Market update
The AML market landscape varies in its maturity and depth – while AML is well-established in western banks, for example, it is less mature in other geographies and industries. Within financial institutions (FIs), AML capabilities increasingly function on a continuum: centralized within specific compliance departments, but also present in other operational areas such as Know Your Customer (KYC) and customer lifecycle management (CLM).
In areas like retail banking where AML is relatively mature, FIs have reached an equilibrium. They are onboarding fewer suspicious customers, and growth in suspicious activity reports (SARs) – the primary AML indicator – has flattened. But these developments have come at the cost of large and hugely inefficient compliance departments, often containing thousands of employees.
FIs now want to reconfigure their existing AML processes to make them more efficient and valuable. But there has also been a shift toward understanding and quantifying AML solutions, rather than creating ever more complex tools and systems. This has sharpened the focus on model risk management and validation capabilities, to enable FIs to interrogate and authenticate existing models. Vendors and FIs are also considering new ways to express AML information, such as delivering it as a single headline figure (a ‘compliance score’ similar to a credit score).
As AML use matures in investment and retail banking, it is spreading into other areas, notably trade finance, gambling and the FinTech sector. Trade finance is an especially complex area for AML, with many constraints and a reliance on sometimes limited data that can vary across geographies.
Nevertheless, trade-based AML is having a significant business impact on FIs, and is a valuable potential market for new vendors.
Vendor landscape
Packaged solution vendors and data providers remain the backbone of the AML marketplace. But new entrants, such as commercial workflow and advanced analytics vendors, pose a threat, especially to packaged solution vendors. FIs, especially large and complex ones, are looking to establish core case management functionalities with additional components.
End-to-end solutions will increasingly be used by smaller firms with less complex data and customer requirements.
While the new players are unlikely to challenge incumbents in their core area of case management, they are increasingly likely to attack the ‘edges’ of their capabilities, in areas such as transaction monitoring, entity resolution and segmentation analytics.
Finally, as AML moves beyond its core compliance areas, solution vendors are having to consider ancillary sectors where it is relatively immature, such as trade finance, gambling and the burgeoning FinTech sector (with technology companies providing financial services).

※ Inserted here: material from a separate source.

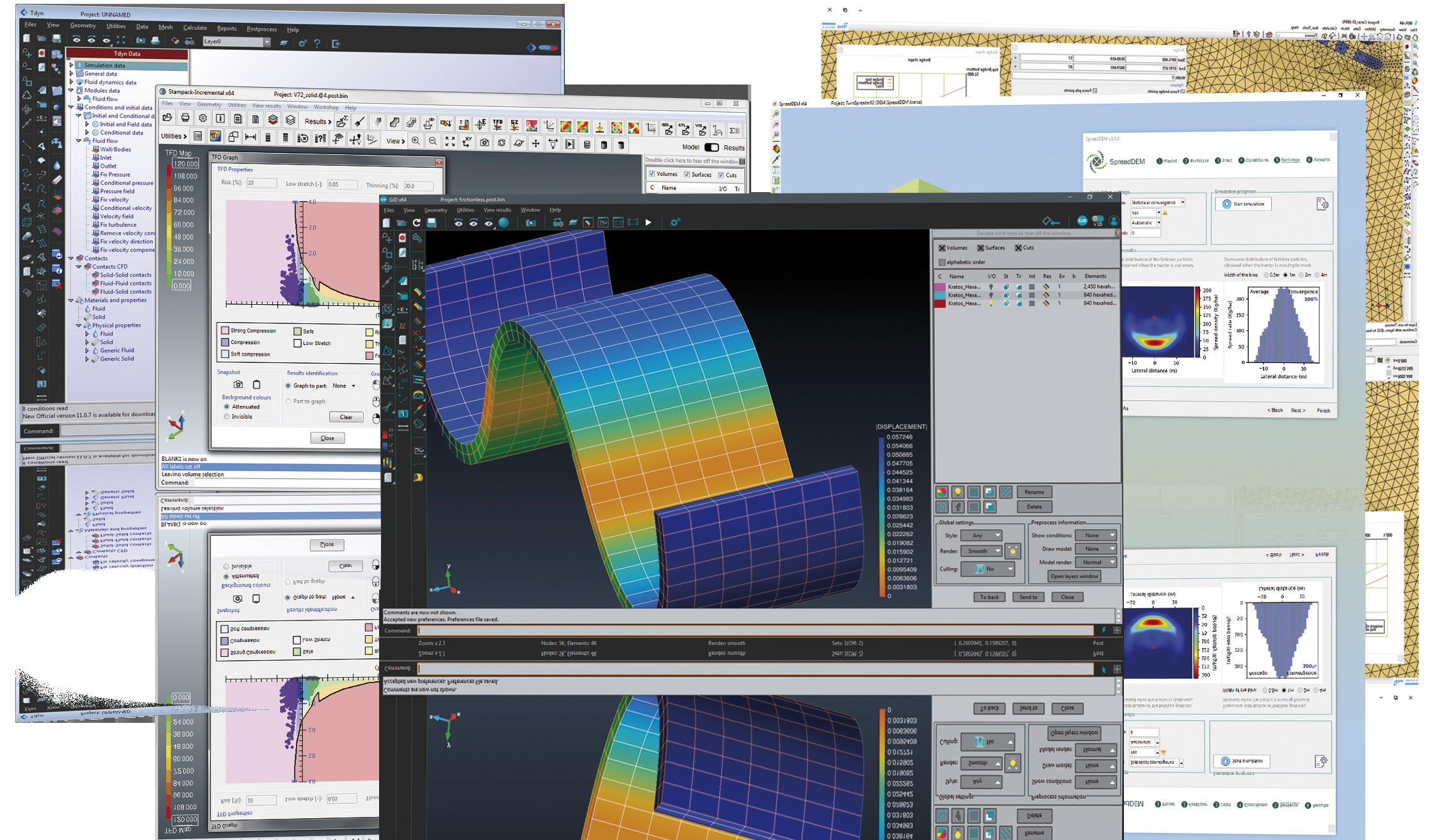Toggle the Model/Results switch in Stampack
This screenshot has width=1437, height=840.
(x=711, y=147)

While these areas offer new opportunities, they also bring their own challenges and impacts for the vendor landscape, in addressing the wide range of firms and requirements they contain.
This report uses Chartis’ RiskTech Quadrant® to explain the structure of the market. The RiskTech Quadrant® employs a comprehensive methodology of in-depth independent research and a clear scoring system to explain which technology solutions meet an organization’s needs. The RiskTech Quadrant® does not simply describe one technology solution as the best risk management solution; it has a sophisticated ranking methodology to explain which solutions would be best for buyers, depending on their implementation strategies.
This report covers providers of AML/watchlist monitoring solutions: Accuity, ACI Worldwide, AML Partners, Arachnys, Ayasdi, BAE Systems, BlackSwan Technologies, Clari5 (by CustomerXPs), EastNets, Fenergo, FICO, FinScan, Fiserv, GBG, idetect, InfrasoftTech, Intellect Design, LexisNexis Risk Solutions, Manipal Group, NICE Actimize, Oracle, Pelican, RDC, Refinitiv, SAS, Silent Eight and Verafin.
We aim to provide as comprehensive a view of the vendor landscape as possible within the context of our research. Note, however, that not all vendors we approached responded to our requests for briefings, and some declined to participate in this research.